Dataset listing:
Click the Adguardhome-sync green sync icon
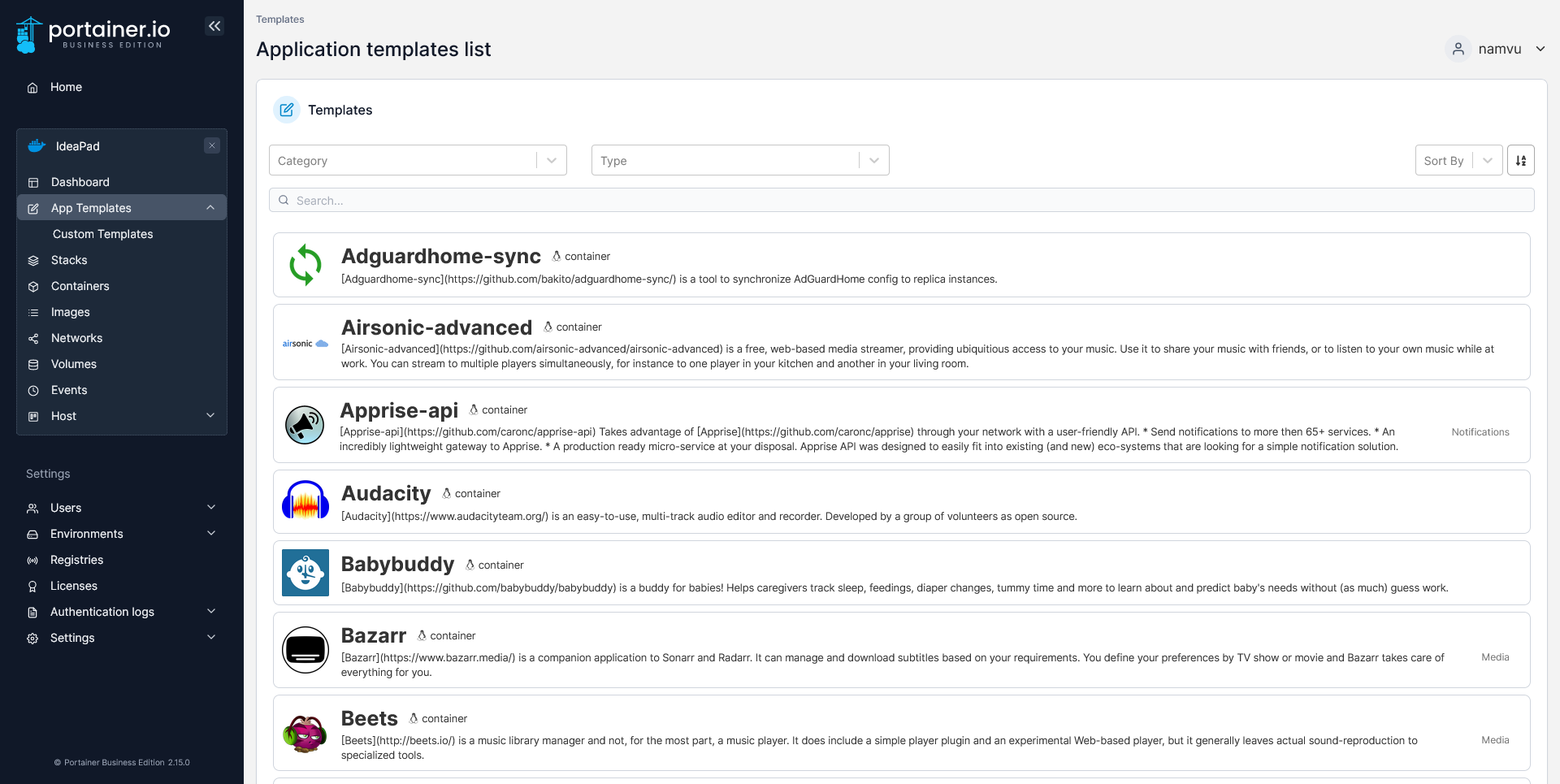This screenshot has width=1560, height=784. pos(306,265)
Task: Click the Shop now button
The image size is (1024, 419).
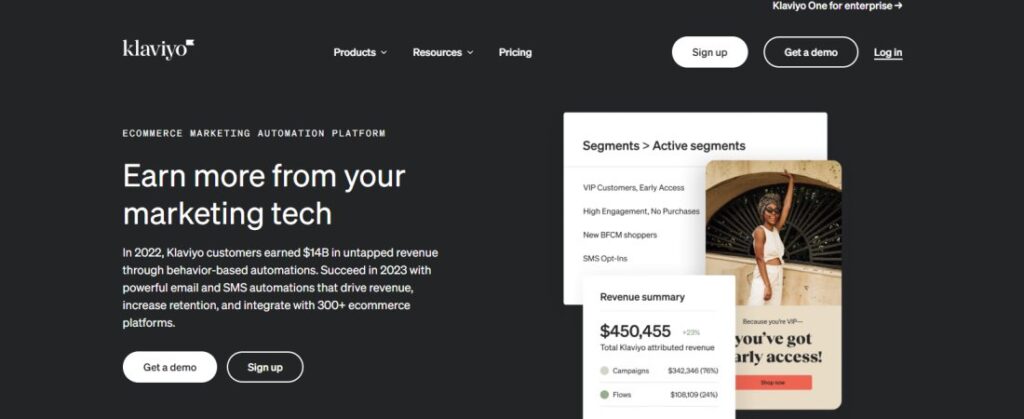Action: click(773, 382)
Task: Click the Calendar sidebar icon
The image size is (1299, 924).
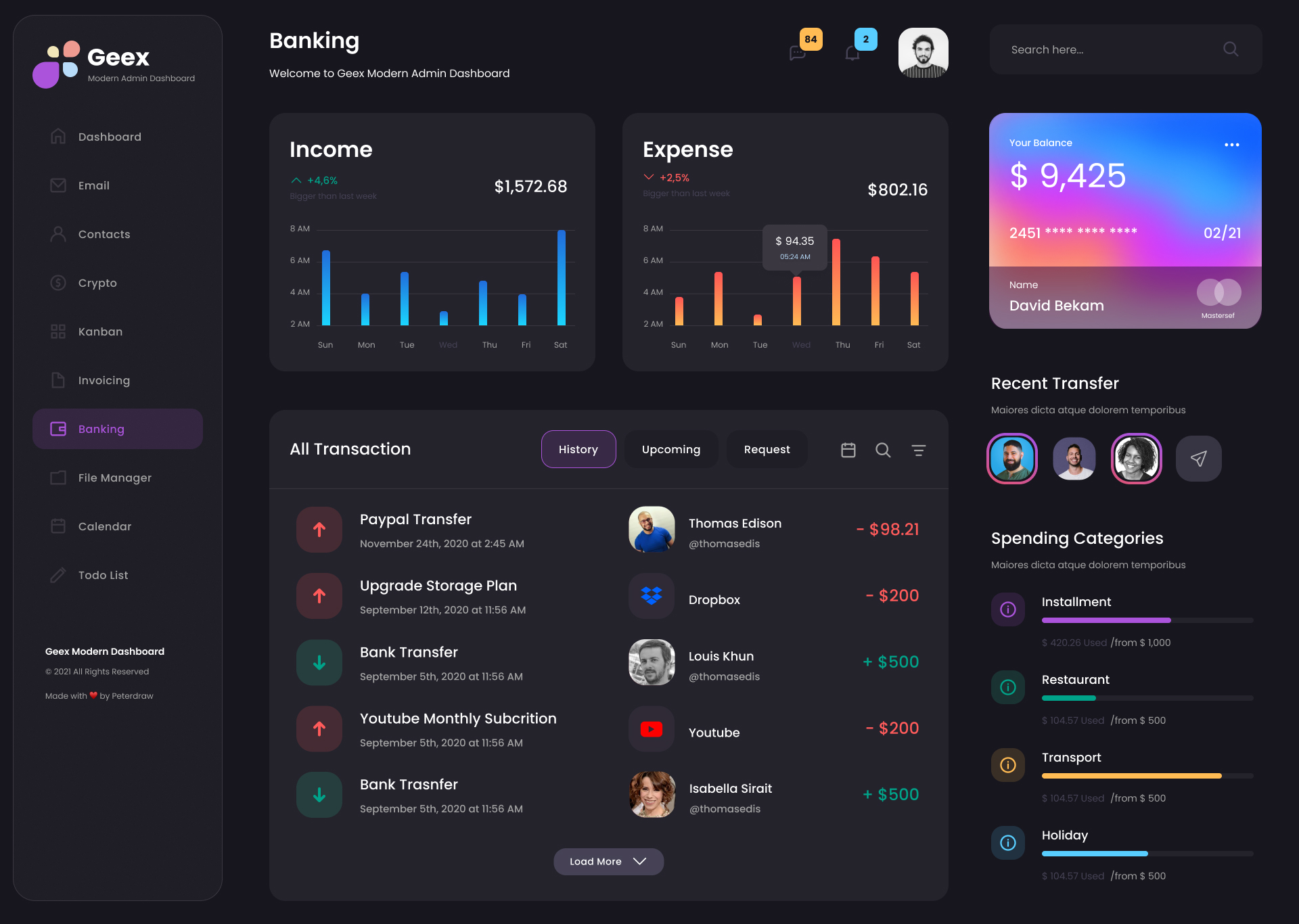Action: click(x=58, y=525)
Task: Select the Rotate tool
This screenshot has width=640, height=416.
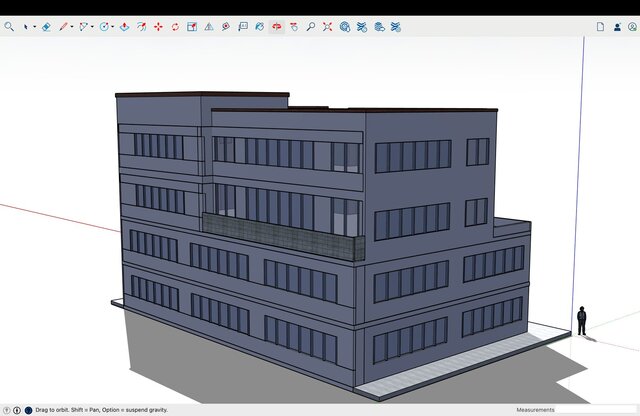Action: [175, 27]
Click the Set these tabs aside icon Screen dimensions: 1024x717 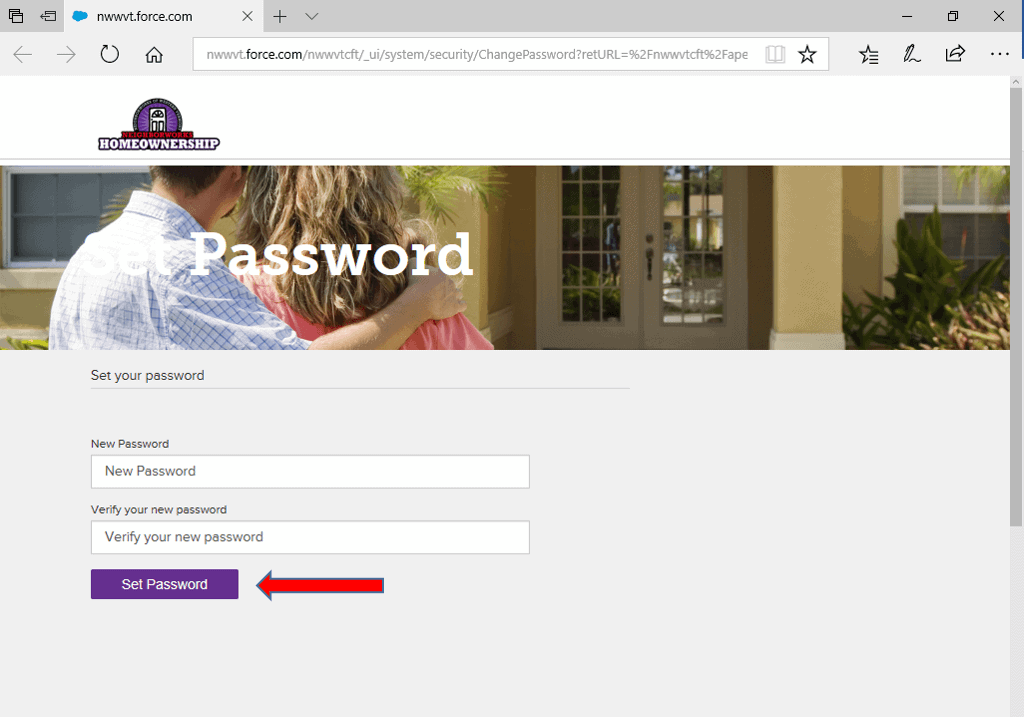tap(48, 16)
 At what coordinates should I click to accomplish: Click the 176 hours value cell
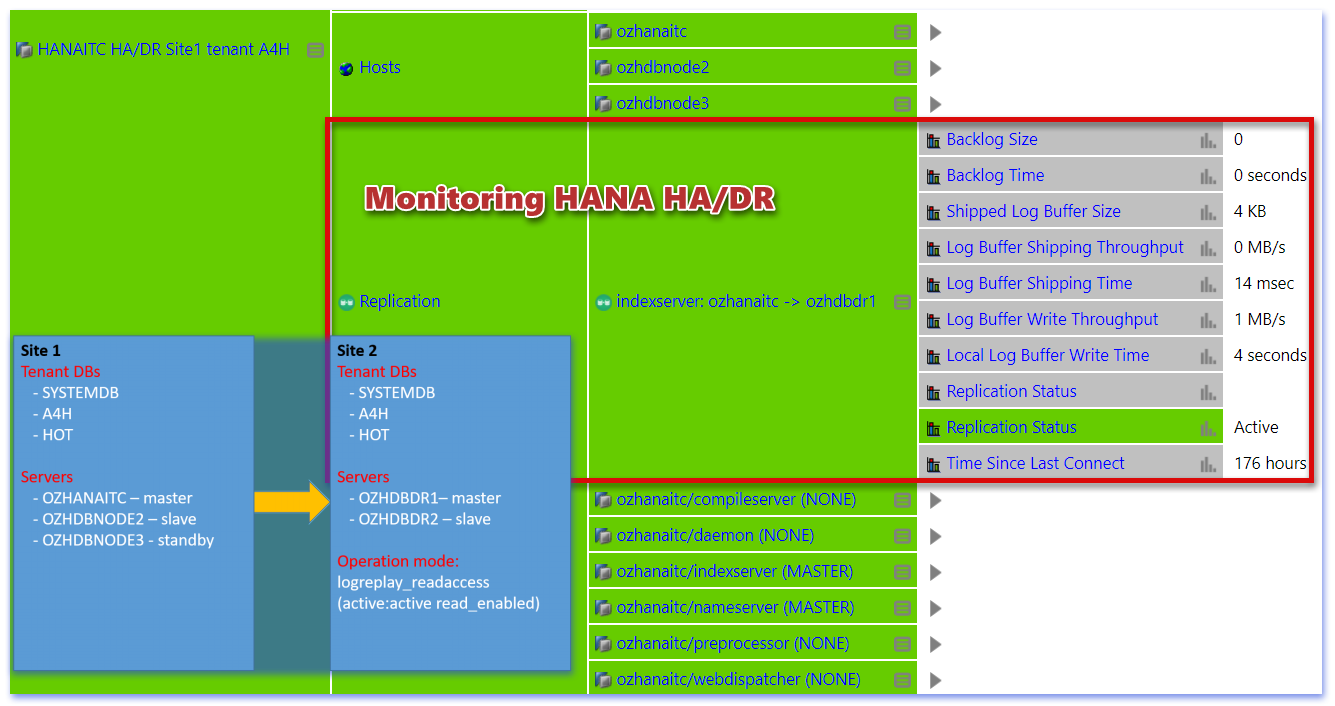click(1270, 463)
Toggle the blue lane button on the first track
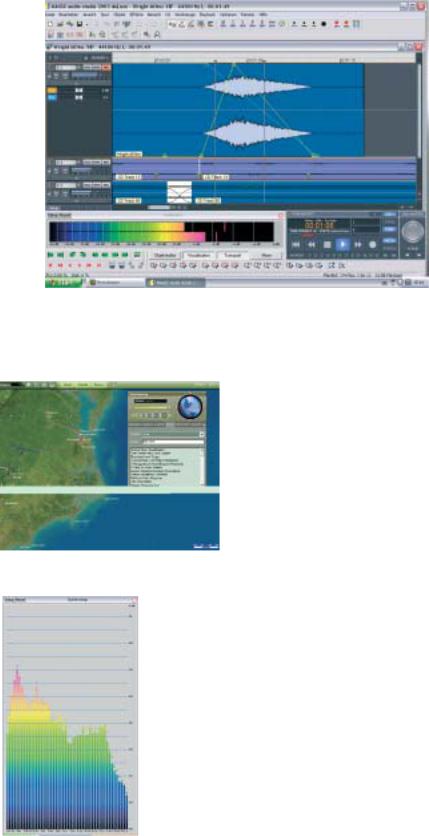The image size is (429, 836). [x=52, y=98]
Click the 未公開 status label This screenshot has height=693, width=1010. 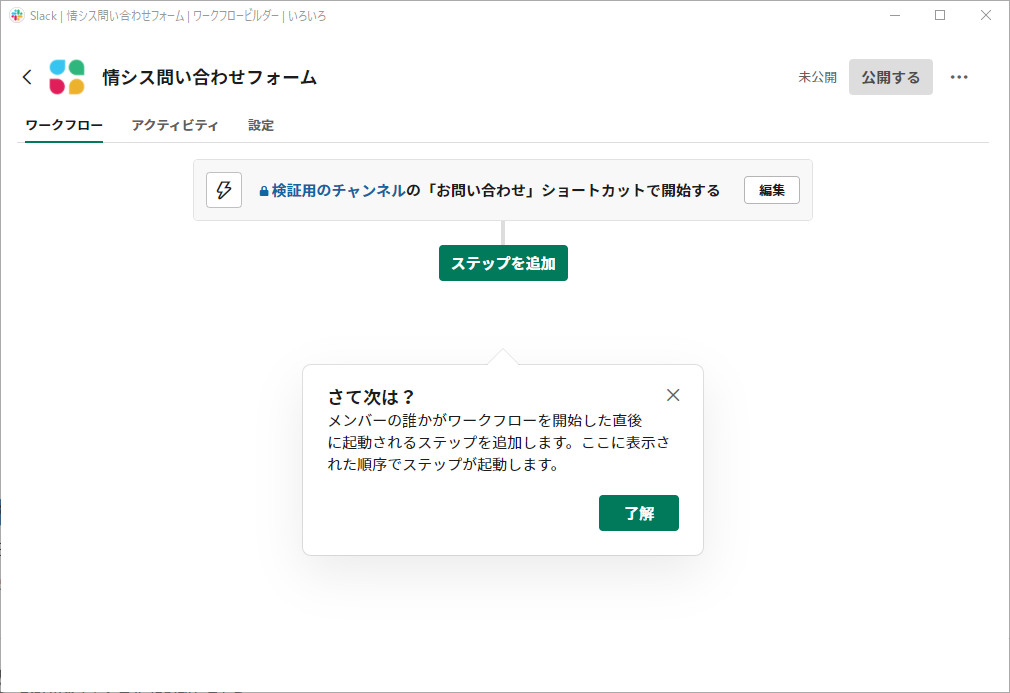(x=816, y=77)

▶ Problem requirements
Reproduce the listing verbatim from its first line through the line containing "Action: [175, 27]", including both ends. Omit the pictures from your answer.

▶ Result below
Click the Adguardhome-sync green sync icon
This screenshot has width=1560, height=784. pos(306,265)
Task: Click the Shop now button
The image size is (1024, 419).
Action: click(773, 382)
Task: Click the Calendar sidebar icon
The image size is (1299, 924).
Action: click(x=58, y=525)
Task: Select the Rotate tool
This screenshot has width=640, height=416.
Action: [175, 27]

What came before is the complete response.